最近、マイブームなのが、George Orwellの「1984」のオーディオCDをipodで聞くこと。
1時間半ほどのCDが9枚、すなわち合計13時間ぐらいの英語が聞けて、3170円。
こんな安い英語勉強法があったとは、いう感じである。

1984

1984

昔日本語で読んだ記憶はかすかにあるのだが、改めて聞くと大変面白い。
いろんなキーワードがあるが、代表的なのは、
「doublethink(二重思考)」。
これは「戦争は平和だ」みたいな相矛盾する概念を矛盾と捉えずに、そのまま受け止めるような思考方法を言う。

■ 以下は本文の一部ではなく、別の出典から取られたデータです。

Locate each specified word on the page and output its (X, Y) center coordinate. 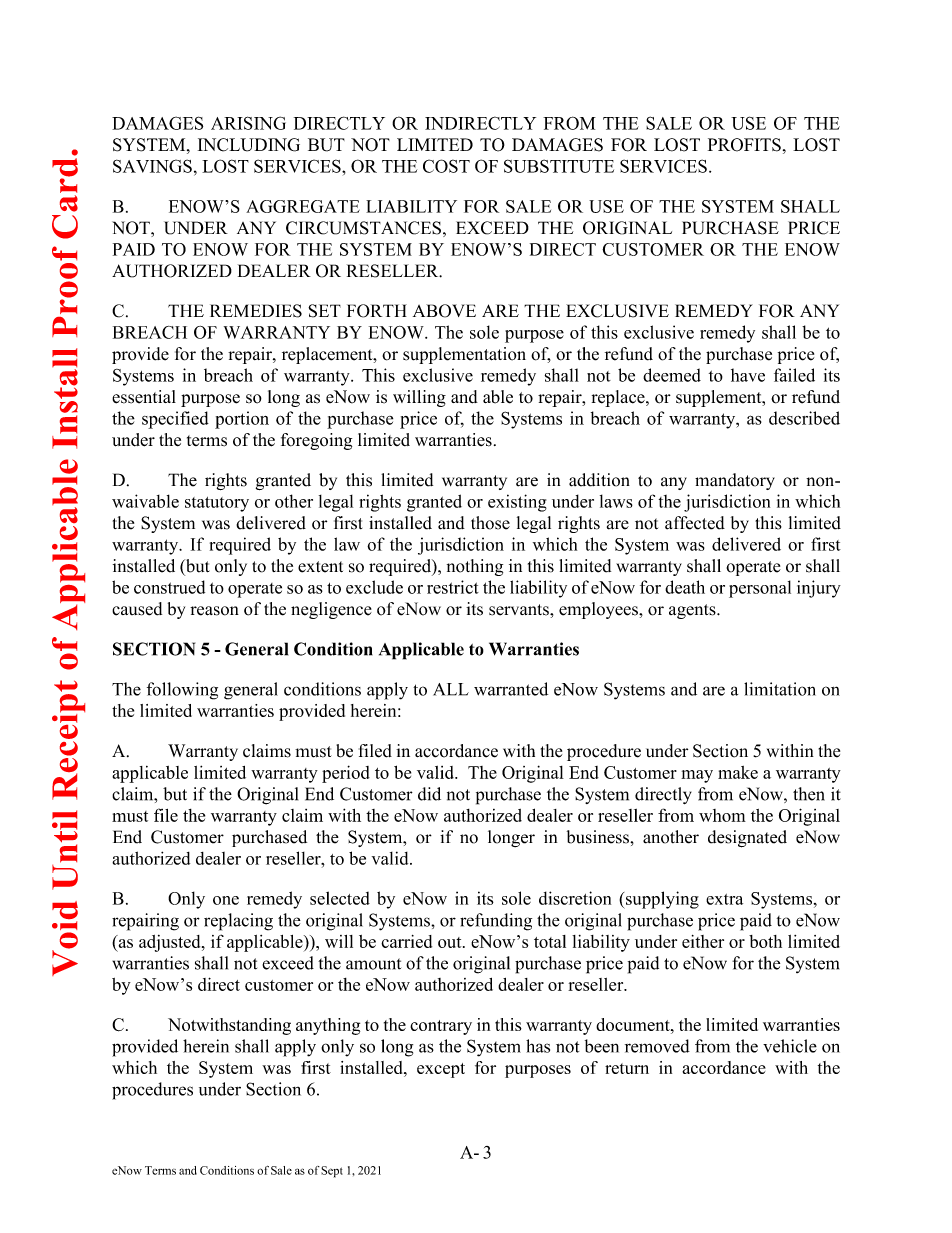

と思いつつ、精神医学の教科書を読んでいたら、精神医学用語にも「二重思考」というのがあるのを発見した。
教科書的には、ドイツ語ではdoppeldenken、英語ではdoubel thinking。
意味は、1984のとは違い、考想化声(思考のさいに、頭に浮かんだ考えが、言葉となって聞こえること)、考想化視(思考のさいに、頭に浮かんだ考えが、文字となって見えること)をさす。


要するに
1984二重思考:二つの反対の内容を一人が考える。
精神医学の二重思考:一つのことを二つの私が考える。


といった違いかなあ。


とここまで書いておいて、あれだが、実は精神医学での二重思考なる言葉、教科書を見てはじめて知った。
自分の無知振りが恥ずかしかったのだが、「二重思考」「doppeldenken」「doubel thinking」それぞれ医学文献を医学中央雑誌,medlineで検索したのだが、まったくヒットしなかった。
つまり誰もそんな言葉使ってないのである。


doppeldenkenはネット上では、
http://www.textlog.de/13151.html

Doppeldenken SANDER das Gefühl die augenblicklichen Vorgänge schon einmal ganz ebenso erlebt zu haben, Form der Erinnerungstäuschung.
ということが書いてあって、ドイツ語分からんので、英語に自動翻訳したら、
the feeling the present/immediate procedures already once completely likewise for experiencing, form of the memory deception


すなわちデジャブ感、見たいな説明で、日本の教科書とは全然違う。


というわけで、精神医学用語の「二重思考」はどうやら死語っぽい。
そんなもん教科書に載せるなよ、といいたい。